Se recostó contra su asiento.
—Por supuesto —respondió—. Por supuesto. Y también lo es un poco de dinero en el banco. Y un poco de seguridad.
—No comen dinero, Frank. Sólo un poco de papilla y leche.
—Claro que comen dinero —espetó—. Y también las esposas comen dinero. Y también las casas y los muebles y las putas cortinas.
—Tío, pareces un soltero frustrado —comenté.
—Un marido frustrado —me corrigió—. Desearía ser célibe. Aquellos sí que eran tiempos felices.
—Sí, estaban bien —respondí—. Sin embargo, yo prefiero estos.
—Puedes quedártelos —gruñó. Dejó escapar un suspiro de hastío y jugueteó con su vaso—. Cuando estaba normal, prácticamente tenía que suplicárselo… —murmuró—. Y ahora tiene una puta bolsa llena de mentiras a las que recurre para sacarme de la cama.
Supongo que reí.
—¿Es eso lo que te preocupa? —pregunté. Me sorprendió advertir que no estaba demasiado telepático en aquellos momentos.
—Puedes estar seguro —respondió Frank—. Tiene el apetito sexual de una puta mariposa. Incluso cuando está normal. Ahora…
—Frank, créeme: un embarazo no tiene nada de anormal.

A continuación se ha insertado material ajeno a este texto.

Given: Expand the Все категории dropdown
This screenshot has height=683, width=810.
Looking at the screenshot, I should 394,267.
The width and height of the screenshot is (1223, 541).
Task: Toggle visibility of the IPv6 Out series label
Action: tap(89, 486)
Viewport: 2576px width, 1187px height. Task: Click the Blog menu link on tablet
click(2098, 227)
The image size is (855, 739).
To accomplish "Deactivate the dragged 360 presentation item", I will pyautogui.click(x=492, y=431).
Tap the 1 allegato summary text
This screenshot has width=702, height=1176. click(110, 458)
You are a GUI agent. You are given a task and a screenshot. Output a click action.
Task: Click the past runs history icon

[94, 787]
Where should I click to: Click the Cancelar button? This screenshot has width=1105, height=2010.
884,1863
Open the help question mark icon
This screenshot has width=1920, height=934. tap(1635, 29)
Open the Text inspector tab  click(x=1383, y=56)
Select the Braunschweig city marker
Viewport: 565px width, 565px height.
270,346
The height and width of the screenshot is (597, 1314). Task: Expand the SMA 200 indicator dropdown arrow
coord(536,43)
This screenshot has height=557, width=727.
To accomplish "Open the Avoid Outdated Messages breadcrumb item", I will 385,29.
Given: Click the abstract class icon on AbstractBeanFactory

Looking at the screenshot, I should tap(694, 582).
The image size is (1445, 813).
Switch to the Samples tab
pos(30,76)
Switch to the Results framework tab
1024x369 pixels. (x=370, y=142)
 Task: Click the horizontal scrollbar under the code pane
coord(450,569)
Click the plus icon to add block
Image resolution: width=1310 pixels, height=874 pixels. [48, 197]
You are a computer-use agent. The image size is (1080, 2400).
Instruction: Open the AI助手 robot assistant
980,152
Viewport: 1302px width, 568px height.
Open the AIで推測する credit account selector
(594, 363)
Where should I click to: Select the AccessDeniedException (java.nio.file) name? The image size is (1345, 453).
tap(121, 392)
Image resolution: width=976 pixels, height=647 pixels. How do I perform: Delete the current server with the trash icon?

—Por supuesto que sí —espetó—. Es una pérdida de frescura. —Se inclinó hacia delante con una expresión seria, decidida—. Pero no me he quedado de brazos cruzados, amigo mío. —Soltó una risita—. Por decirlo en lengua vernácula… —Miró a su alrededor del modo que suelen hacer los hombres para indicar que van a hacer una sobrecogedora revelación—: Tengo un pequeño trabajo pelirrojo en la planta —explicó.
Volví a sorprenderme.
—Ella lo sabe —continuó—. La buena de Lizzie lo sabe todo. ¿Pero qué cojones esperaba? Un hombre necesita hacerlo. Eso es todo. Y yo lo necesito mucho. Es una simple cuestión de aritmética.
Siguió hablándome de su pequeño «trabajo»: pelirroja, pequeñita, de camisas ceñidas y pantalones estrechos. Todo empezó cuando llevó unos papeles al departamento de contabilidad.
—A la hora de la comida no tengo tiempo de comer demasiado —añadió, guiñándome un ojo.